I primi mesi nel nuovo asilo non erano semplici, non ero e non sono di certo una persona che si preoccupa quando si tratta di fare amicizia. Anzi, sono sempre stata solare e propensa a conoscere nuove persone.
Ma come? Come potevo pensare di crearmi una nuova vita, dei nuovi amici o addirittura pensare di vivere in un posto che non sentivo casa mia? Città di Castello per me non era altro che la città in cui sono nata prima di trasferirci a Roma.
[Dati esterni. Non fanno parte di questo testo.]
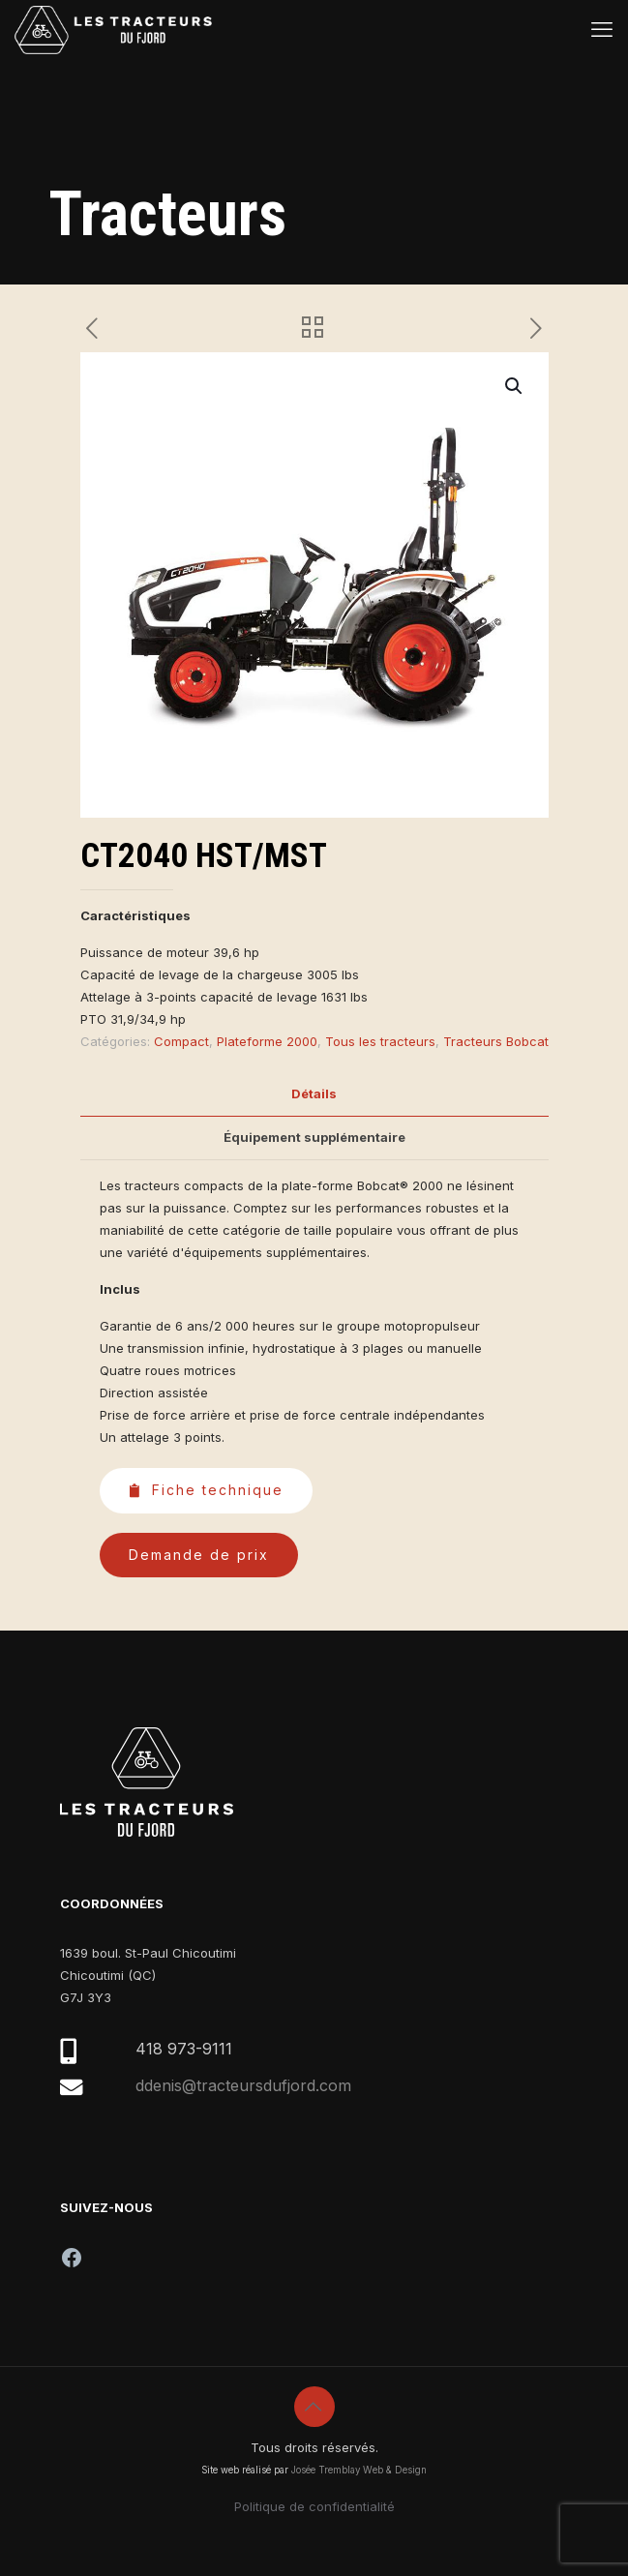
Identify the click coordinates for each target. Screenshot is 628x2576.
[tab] (314, 1094)
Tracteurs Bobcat (496, 1041)
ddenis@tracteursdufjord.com (243, 2085)
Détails (314, 1093)
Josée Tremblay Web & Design (359, 2470)
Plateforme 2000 (267, 1041)
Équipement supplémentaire (314, 1137)
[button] (514, 386)
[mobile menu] (601, 29)
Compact (181, 1041)
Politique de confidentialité (314, 2506)
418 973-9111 (183, 2048)
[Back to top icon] (314, 2406)
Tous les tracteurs (380, 1041)
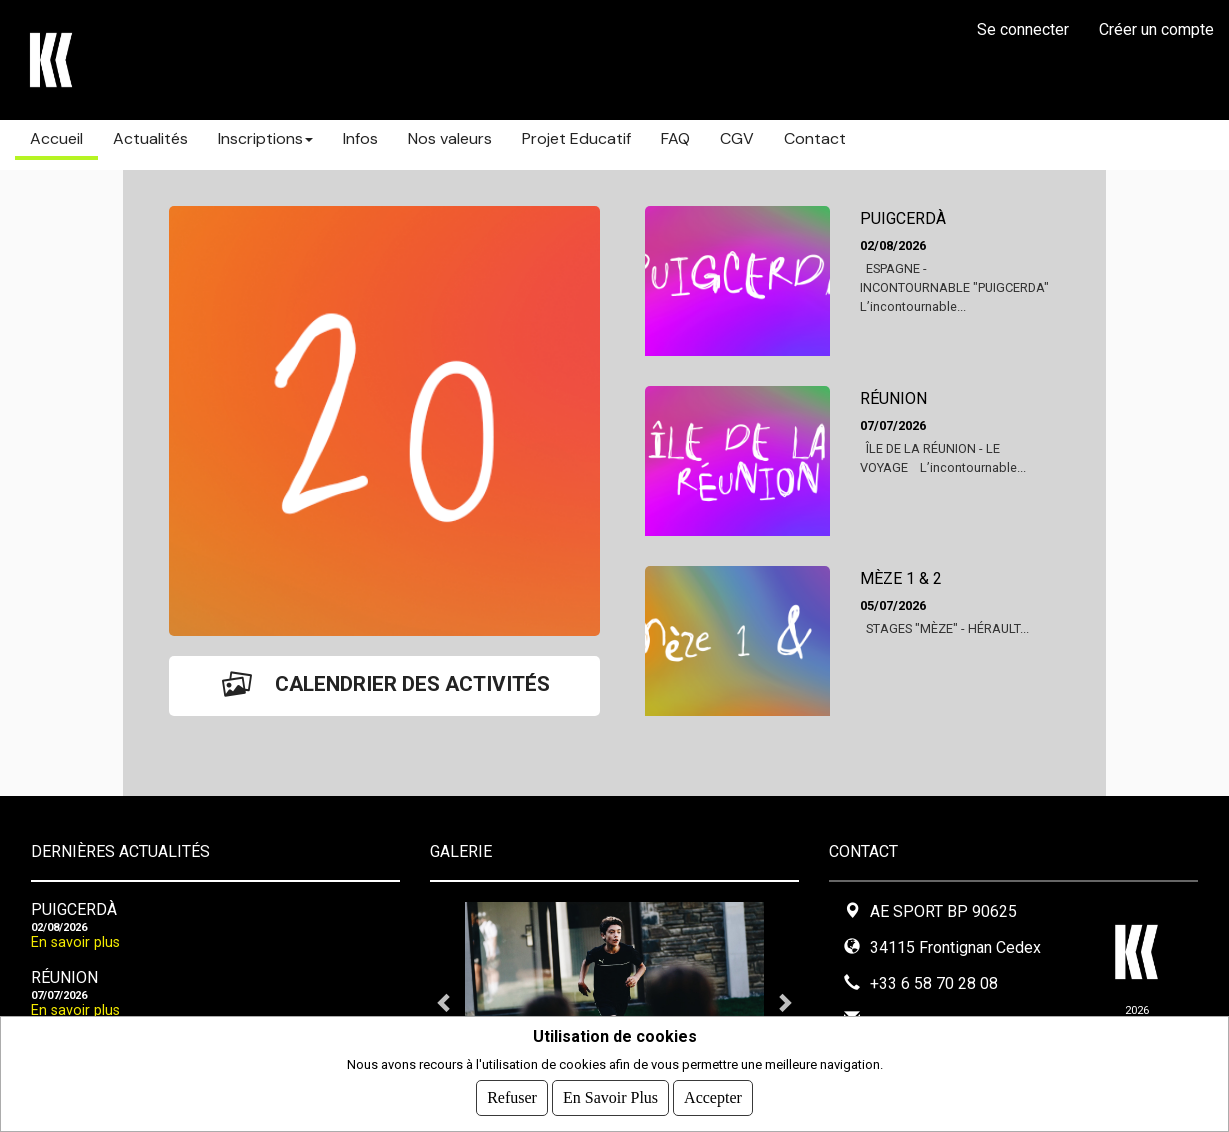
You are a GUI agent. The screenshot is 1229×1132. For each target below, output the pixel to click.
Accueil (56, 138)
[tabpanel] (614, 1002)
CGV (737, 138)
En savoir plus (75, 942)
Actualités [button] (150, 138)
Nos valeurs (450, 138)
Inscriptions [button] (265, 138)
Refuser (512, 1097)
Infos (360, 138)
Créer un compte (1156, 29)
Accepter (713, 1097)
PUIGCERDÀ (903, 218)
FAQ (675, 138)
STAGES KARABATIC (210, 60)
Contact (815, 138)
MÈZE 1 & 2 (901, 578)
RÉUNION (893, 398)
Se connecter (1023, 29)
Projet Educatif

Per il resto, non rimaneva nulla nei miei pensieri che potesse farmi accettare questa città.

Passarono gli anni e dalla mia indole di ragazzina calma e simpatica diventai la persona più detestabile di questo mondo.
Alle elementari comandavo io ed io soltanto.
I miei compagni mi chiamavano "la principessina del castello", e avevano ragione, ma non perché volessi, forse era solo un mio modo per reagire a tutta la situazione che mi aveva sconvolto la vita.
Insomma, quasi che mi divertivo a essere "odiata", solo per dirlo ai miei e fargli capire per ripicca che ero dove non volevo essere.
Facilmente intuibile che a quattro anni non sei tu che comandi in famiglia perciò le speranze di sentir dire ai miei "torniamo a Roma" si spensero velocemente.

Questo mi costrinse a dover accettare il fatto che i miei amici non li avrei più rivisti, se non a distanza di lungo tempo, e che mai sarei potuta tornare a vivere nella mia città del cuore.
Dovevo adeguarmi ad una nuova vita. Una vita con ritmi differenti e tanta solitudine.